• [Work instruction]:
Only the lines below between the ones containing "Публичная оферта (485, 2274)" and "Conferma (63, 784)", inclusive, are to be reproduced, each exactly as it stands.

• [Extracted entries]:
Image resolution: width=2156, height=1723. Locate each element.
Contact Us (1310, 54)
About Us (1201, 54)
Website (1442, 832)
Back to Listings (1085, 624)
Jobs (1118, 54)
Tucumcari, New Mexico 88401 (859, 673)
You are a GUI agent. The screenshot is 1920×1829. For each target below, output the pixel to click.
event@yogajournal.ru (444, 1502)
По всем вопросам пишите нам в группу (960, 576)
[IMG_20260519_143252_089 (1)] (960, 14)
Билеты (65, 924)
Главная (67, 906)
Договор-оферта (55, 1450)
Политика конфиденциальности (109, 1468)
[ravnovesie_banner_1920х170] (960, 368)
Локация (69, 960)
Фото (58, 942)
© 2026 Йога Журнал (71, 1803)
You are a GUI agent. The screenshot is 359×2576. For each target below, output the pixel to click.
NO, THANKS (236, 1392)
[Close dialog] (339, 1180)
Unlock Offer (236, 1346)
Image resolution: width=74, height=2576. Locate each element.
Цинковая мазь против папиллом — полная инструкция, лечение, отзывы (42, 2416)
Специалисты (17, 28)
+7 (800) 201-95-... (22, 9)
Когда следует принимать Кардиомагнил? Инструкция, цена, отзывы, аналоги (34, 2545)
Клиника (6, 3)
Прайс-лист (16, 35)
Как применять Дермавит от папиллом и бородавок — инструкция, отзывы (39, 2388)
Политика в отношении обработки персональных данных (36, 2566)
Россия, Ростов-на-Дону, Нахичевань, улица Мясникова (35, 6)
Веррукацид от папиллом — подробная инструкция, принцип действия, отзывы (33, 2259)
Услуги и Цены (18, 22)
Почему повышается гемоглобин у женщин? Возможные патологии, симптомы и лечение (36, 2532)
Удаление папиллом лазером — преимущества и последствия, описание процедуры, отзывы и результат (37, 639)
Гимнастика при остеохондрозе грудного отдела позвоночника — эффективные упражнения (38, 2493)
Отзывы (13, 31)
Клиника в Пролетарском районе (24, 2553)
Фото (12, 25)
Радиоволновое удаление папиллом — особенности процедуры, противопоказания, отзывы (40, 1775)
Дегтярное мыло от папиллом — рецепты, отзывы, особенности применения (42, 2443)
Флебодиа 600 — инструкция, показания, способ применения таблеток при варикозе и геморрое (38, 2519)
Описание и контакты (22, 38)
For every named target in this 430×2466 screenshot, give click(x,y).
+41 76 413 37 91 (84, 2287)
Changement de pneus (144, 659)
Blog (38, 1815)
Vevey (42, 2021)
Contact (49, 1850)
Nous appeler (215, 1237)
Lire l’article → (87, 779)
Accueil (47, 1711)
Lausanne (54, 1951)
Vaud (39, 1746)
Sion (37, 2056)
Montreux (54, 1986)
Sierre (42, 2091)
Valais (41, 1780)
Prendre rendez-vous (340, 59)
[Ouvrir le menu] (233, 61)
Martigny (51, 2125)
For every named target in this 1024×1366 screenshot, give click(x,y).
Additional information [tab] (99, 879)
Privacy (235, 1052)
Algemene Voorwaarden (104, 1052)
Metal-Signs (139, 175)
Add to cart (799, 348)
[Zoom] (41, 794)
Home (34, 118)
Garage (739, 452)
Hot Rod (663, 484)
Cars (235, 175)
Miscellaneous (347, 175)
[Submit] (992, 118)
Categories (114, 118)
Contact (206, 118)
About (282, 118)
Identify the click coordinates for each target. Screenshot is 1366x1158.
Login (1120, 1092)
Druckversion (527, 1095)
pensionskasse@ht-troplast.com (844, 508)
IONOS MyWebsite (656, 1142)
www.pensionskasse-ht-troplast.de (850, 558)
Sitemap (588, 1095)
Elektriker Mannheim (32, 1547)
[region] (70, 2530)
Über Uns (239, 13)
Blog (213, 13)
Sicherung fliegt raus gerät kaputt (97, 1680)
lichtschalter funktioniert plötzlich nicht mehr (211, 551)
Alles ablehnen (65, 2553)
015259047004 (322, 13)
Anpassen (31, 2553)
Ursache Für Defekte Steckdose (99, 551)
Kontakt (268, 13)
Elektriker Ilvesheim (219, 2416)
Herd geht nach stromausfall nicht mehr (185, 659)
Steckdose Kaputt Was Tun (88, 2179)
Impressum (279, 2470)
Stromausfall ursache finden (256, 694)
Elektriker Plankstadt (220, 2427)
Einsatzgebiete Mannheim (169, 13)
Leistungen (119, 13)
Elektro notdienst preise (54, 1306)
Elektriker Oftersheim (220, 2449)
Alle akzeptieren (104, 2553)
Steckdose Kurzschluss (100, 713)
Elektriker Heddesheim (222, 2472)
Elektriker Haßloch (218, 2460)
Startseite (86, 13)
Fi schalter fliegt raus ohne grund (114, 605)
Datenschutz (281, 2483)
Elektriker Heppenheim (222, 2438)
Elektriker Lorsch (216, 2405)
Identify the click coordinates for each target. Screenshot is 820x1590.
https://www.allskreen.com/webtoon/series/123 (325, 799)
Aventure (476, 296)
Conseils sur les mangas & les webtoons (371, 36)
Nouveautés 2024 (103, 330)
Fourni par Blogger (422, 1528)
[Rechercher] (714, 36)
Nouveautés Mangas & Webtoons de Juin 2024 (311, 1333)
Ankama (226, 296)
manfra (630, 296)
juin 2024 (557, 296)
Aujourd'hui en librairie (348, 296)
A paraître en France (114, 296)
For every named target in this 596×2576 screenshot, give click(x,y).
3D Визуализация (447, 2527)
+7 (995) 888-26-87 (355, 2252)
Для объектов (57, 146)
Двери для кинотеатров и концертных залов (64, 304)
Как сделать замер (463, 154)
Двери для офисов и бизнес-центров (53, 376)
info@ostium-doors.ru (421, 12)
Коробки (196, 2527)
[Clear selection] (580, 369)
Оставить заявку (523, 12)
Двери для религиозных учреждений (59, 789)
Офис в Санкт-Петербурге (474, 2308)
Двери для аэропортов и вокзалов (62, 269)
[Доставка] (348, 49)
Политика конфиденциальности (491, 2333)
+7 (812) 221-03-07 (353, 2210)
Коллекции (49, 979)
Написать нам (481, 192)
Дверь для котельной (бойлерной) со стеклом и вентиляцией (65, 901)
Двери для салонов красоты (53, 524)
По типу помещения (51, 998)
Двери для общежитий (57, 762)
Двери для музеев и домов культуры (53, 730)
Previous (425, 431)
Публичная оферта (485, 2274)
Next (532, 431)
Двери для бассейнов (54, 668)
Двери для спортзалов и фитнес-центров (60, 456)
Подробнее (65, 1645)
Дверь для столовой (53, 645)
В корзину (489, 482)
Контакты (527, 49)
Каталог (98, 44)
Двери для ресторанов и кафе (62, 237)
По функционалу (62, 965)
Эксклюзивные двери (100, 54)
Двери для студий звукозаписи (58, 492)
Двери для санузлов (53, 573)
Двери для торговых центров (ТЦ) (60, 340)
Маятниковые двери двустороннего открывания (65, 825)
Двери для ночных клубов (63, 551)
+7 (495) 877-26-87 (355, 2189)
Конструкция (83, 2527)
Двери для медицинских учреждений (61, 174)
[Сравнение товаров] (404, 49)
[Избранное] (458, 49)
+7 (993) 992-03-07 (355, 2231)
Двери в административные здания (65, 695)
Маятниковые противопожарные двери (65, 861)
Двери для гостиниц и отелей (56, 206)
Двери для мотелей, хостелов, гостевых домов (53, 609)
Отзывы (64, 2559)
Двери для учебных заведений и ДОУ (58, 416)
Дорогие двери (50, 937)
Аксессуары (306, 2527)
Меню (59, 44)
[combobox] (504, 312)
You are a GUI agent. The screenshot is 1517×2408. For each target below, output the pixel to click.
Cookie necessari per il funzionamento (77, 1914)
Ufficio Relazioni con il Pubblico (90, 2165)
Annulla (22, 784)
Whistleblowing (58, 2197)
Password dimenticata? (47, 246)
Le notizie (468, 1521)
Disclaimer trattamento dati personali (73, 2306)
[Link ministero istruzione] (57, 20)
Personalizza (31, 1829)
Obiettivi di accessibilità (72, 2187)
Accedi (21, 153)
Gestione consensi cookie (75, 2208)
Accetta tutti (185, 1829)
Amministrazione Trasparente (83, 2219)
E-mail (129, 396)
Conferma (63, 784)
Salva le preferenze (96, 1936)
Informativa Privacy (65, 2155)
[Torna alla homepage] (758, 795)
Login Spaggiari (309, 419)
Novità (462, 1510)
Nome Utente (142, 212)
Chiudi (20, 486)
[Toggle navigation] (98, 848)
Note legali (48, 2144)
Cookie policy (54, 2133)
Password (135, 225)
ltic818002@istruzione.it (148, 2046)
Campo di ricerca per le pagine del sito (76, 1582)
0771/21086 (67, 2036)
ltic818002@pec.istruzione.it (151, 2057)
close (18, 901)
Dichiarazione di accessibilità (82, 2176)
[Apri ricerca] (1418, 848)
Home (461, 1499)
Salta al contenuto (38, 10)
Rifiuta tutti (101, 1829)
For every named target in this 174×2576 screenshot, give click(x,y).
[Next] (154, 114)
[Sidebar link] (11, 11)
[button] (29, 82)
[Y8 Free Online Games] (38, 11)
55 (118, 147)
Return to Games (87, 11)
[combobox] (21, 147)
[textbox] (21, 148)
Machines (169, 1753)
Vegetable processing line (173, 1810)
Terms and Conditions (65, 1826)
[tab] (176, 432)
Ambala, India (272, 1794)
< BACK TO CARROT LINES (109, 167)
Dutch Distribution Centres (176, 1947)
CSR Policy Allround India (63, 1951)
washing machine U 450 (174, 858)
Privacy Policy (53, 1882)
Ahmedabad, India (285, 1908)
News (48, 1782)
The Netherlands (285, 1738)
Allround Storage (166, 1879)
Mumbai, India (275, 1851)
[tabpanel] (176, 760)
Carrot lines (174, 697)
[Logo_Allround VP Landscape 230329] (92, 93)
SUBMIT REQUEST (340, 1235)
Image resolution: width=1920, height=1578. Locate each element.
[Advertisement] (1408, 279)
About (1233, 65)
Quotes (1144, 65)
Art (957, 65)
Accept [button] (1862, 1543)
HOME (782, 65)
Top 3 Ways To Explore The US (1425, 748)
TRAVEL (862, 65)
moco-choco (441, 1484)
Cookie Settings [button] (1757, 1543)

• [Response]:
Публичная оферта (485, 2274)
Next (532, 431)
Двери для бассейнов (54, 668)
Двери для спортзалов и фитнес-центров (60, 456)
Подробнее (65, 1645)
Дверь для столовой (53, 645)
В корзину (489, 482)
Контакты (527, 49)
Каталог (98, 44)
Двери для ресторанов и кафе (62, 237)
По функционалу (62, 965)
Эксклюзивные двери (100, 54)
Двери для студий звукозаписи (58, 492)
Двери для санузлов (53, 573)
Двери для торговых центров (ТЦ) (60, 340)
Маятниковые двери двустороннего открывания (65, 825)
Двери для ночных клубов (63, 551)
+7 (495) 877-26-87 (355, 2189)
Конструкция (83, 2527)
Двери для медицинских учреждений (61, 174)
[Сравнение товаров] (404, 49)
[Избранное] (458, 49)
+7 (993) 992-03-07 (355, 2231)
Двери в административные здания (65, 695)
Маятниковые противопожарные двери (65, 861)
Двери для гостиниц и отелей (56, 206)
Двери для мотелей, хостелов, гостевых домов (53, 609)
Отзывы (64, 2559)
Двери для учебных заведений и ДОУ (58, 416)
Дорогие двери (50, 937)
Аксессуары (306, 2527)
Меню (59, 44)
[combobox] (504, 312)
You are a GUI agent. The screenshot is 1517×2408. For each target below, output the pixel to click.
Cookie necessari per il funzionamento (77, 1914)
Ufficio Relazioni con il Pubblico (90, 2165)
Annulla (22, 784)
Whistleblowing (58, 2197)
Password dimenticata? (47, 246)
Le notizie (468, 1521)
Disclaimer trattamento dati personali (73, 2306)
[Link ministero istruzione] (57, 20)
Personalizza (31, 1829)
Obiettivi di accessibilità (72, 2187)
Accedi (21, 153)
Gestione consensi cookie (75, 2208)
Accetta tutti (185, 1829)
Amministrazione Trasparente (83, 2219)
E-mail (129, 396)
Conferma (63, 784)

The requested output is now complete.